Biochemical networks are the central processing units of the living cell. They allow the cell to sense, transmit, amplify, multiplex, and integrate signals, and even enable it to predict future signals. In our group we use ideas from statistical mechanics and combine analytical theory with innovative computational techniques to elucidate their design principles.
An essential aspect of the cells in our body is their ability to move, to repair certain tissues or chase intruders, for example: but how do they do it? Scientists from TU Delft, AMOLF and Utrecht University reveal how glue-like proteins called crosslinkers cannot only help to hold the whole cell together passively, but surprisingly cause the cell to move as well. The research is now published in PNAS.
Up until recently, the only known mechanism to reorganize the cell’s interior was the molecular motor protein: these proteins use chemical fuel to actively transport the cell’s cytoskeleton, which controls the cell’s shape and movement. Now, this research shows that not only motors, but also crosslinkers mediate active transport. This is surprising, because crosslinkers are binding proteins that serve as a kind of glue that keeps the cell together. How these proteins can manage these seemingly contradicting actions at the same time has been unclear – up till now.
A newly discovered transport mechanism
Using purified proteins, researchers studied the interactions between two components of the cytoskeleton to better understand cell movement: actin filaments, which generate protrusive forces that drive the cell into motion, and microtubules, which control the cell’s direction. Experimentalists from the labs of Koenderink and Dogterom at the TU Delft discovered that growing microtubules are able to transport actin filaments. Moreover, they observed that the crosslinkers are key to this transport by connecting the actin filaments to the growing tips of the microtubules (see Figure).

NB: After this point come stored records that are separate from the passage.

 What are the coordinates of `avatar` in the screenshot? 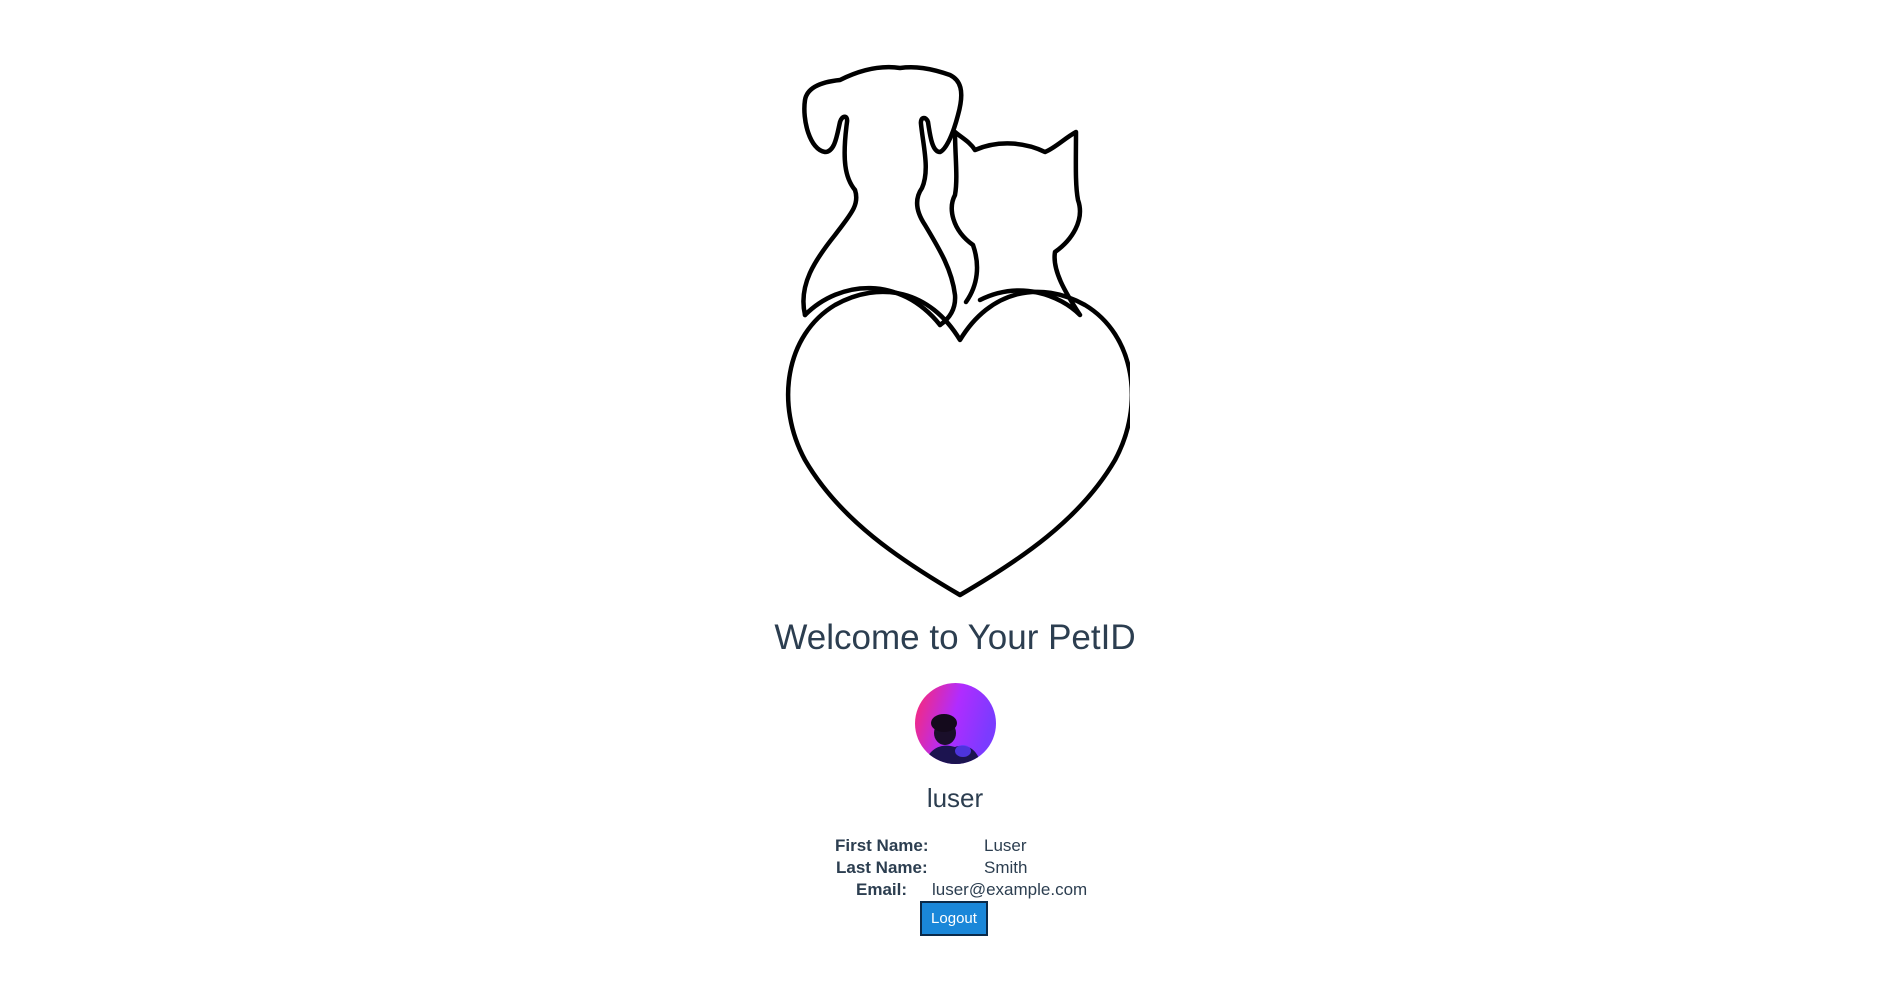 It's located at (956, 724).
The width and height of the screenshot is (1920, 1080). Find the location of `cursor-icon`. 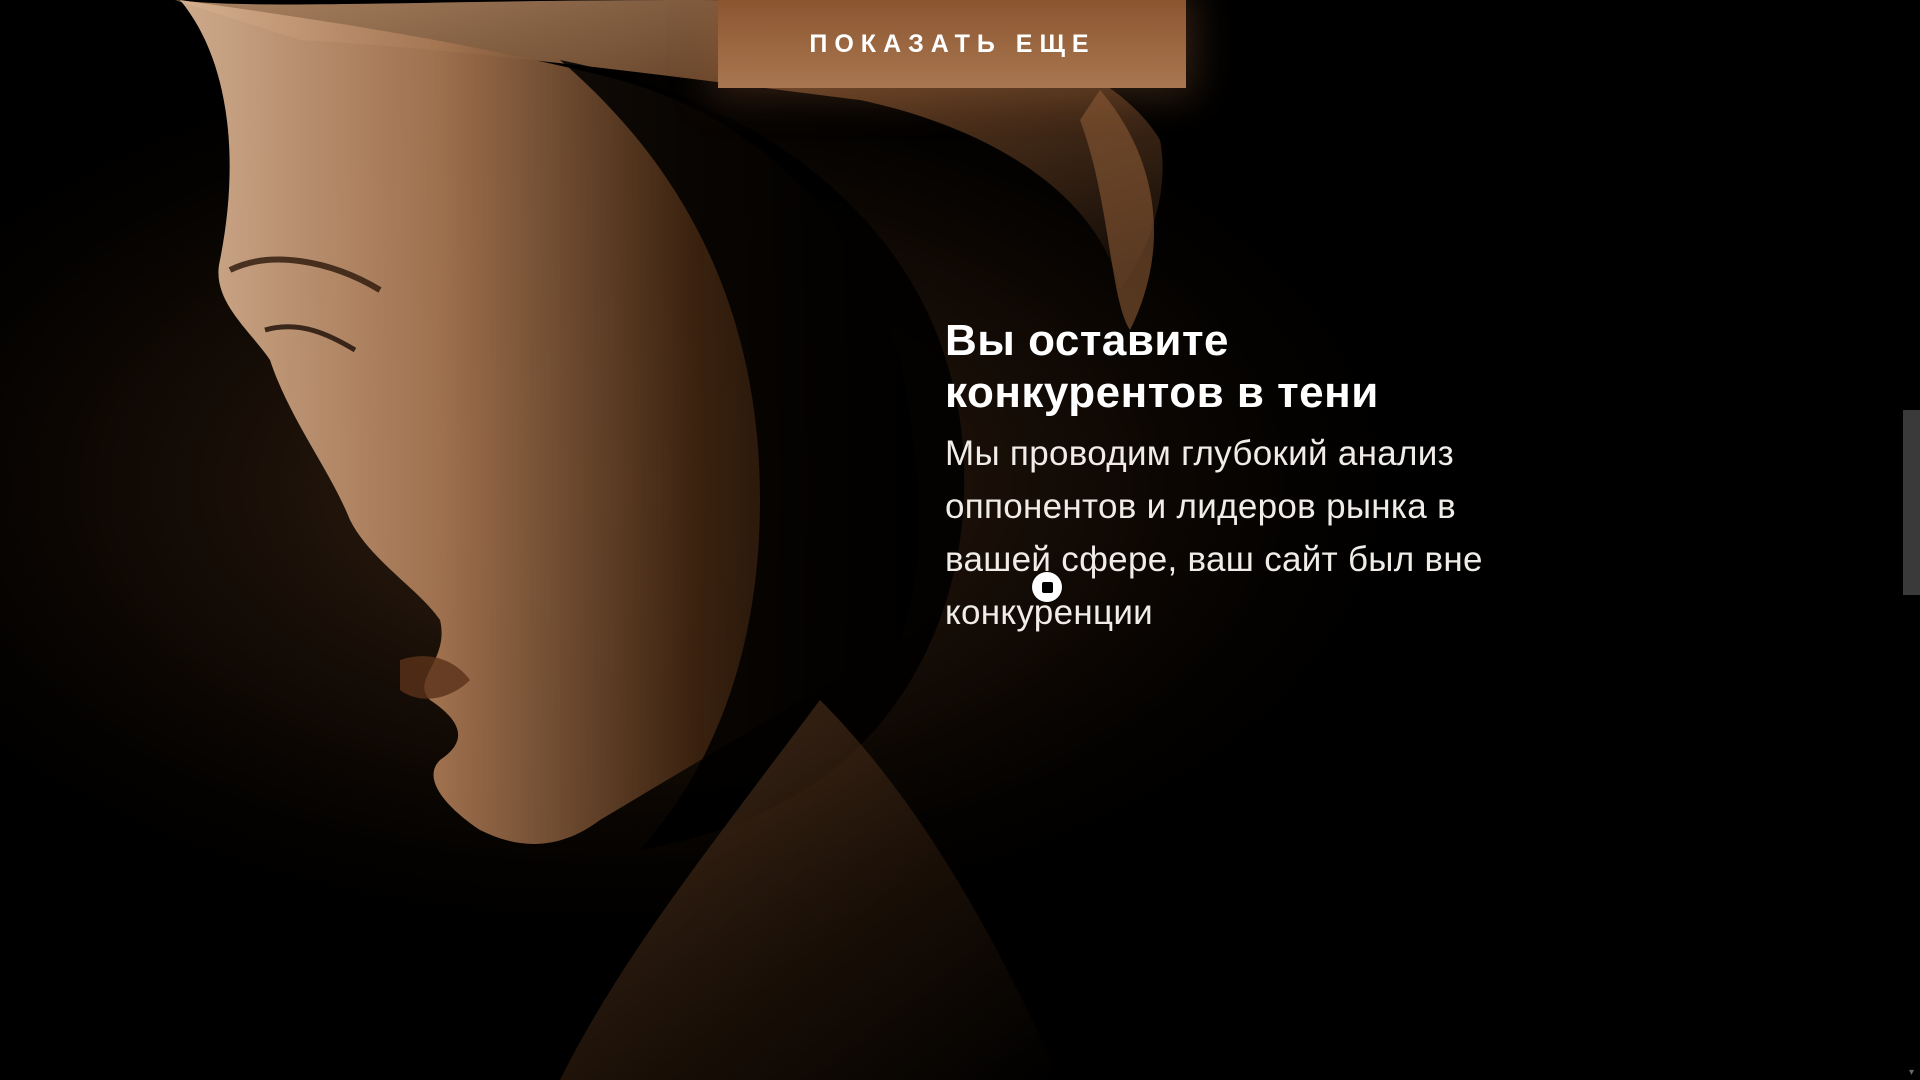

cursor-icon is located at coordinates (1047, 587).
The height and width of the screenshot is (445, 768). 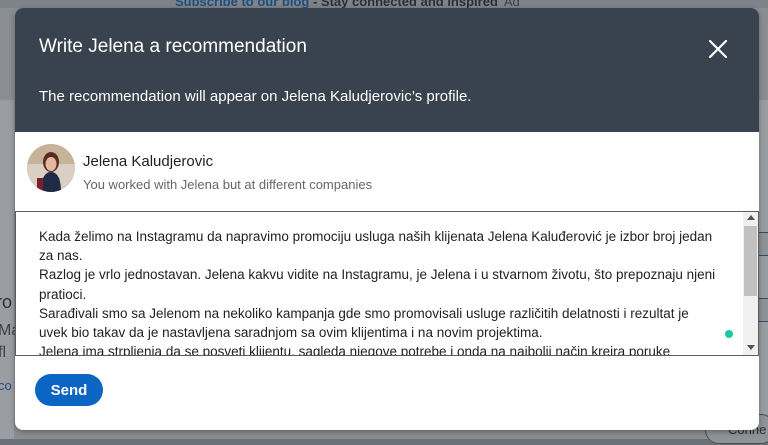 What do you see at coordinates (148, 162) in the screenshot?
I see `recipient-name: Jelena Kaludjerovic` at bounding box center [148, 162].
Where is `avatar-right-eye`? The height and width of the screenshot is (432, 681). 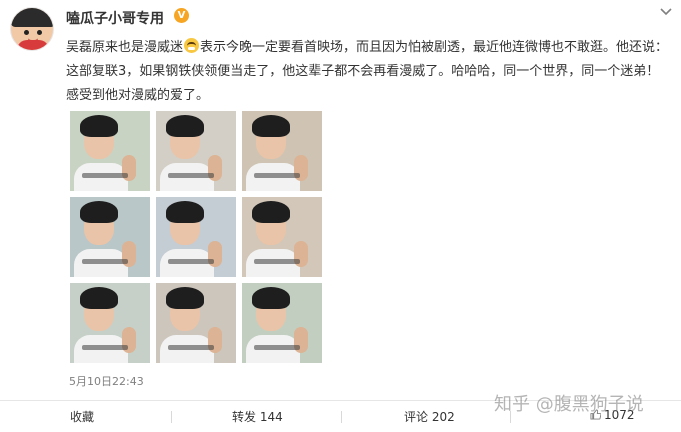
avatar-right-eye is located at coordinates (40, 32).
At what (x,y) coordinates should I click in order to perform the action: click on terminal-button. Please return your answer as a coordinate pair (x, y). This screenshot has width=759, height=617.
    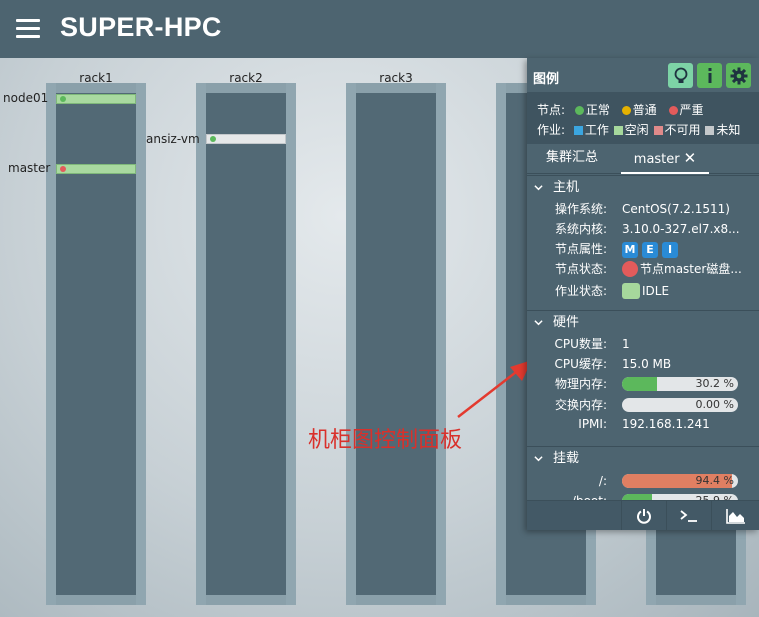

Theoreticians from the AMOLF group Biochemical Networks developed the theory that explains these experimental observations. They showed that the transport of actin filaments arises from two opposing forces: the crosslinker-mediated binding of the actin filaments to the growing tips of the microtubules creates a driving force that moves the actin filaments forward, while at the same time the crosslinkers also create a backward friction force. The crosslinkers are with many, and swiftly exchange places to help the actin move along the growing microtuble.
New insight into how cells migrate
The way in which crosslinkers allow actin filaments to move along microtubules provides a new explanation for how cells in our body are able to migrate. Understanding how cell migration works is important to identify the molecular causes of diseases where cell migration is impaired; for instance in birth defects caused by the abnormal migration of neurons in the developing brain, as well as immunodeficiencies, which are caused by impaired immune cell migration.
On the other hand, migrating cells can cause great damage, in the case of cancer cells that metastasize from the primary tumour to other organs. Current anti-cancer drugs mainly target microtubules because of their role in cell division; these new findings point to actin-microtubule crosslinkers as a potential new drug target. Koenderink: “We now want to directly observe this mechanism in cancer cells by live-cell imaging and find out how sensitive cancer cell migration is to the presence of these crosslinkers.”
C. Alkemade, H. Wierenga, V.A. Volkov, M. Preciado López, A. Akhmanova, P.R. ten Wolde, M. Dogterom, G. Koenderink, Cross-linkers at growing microtubule ends generate forces that drive actin transport, PNAS 119, (11) (2022).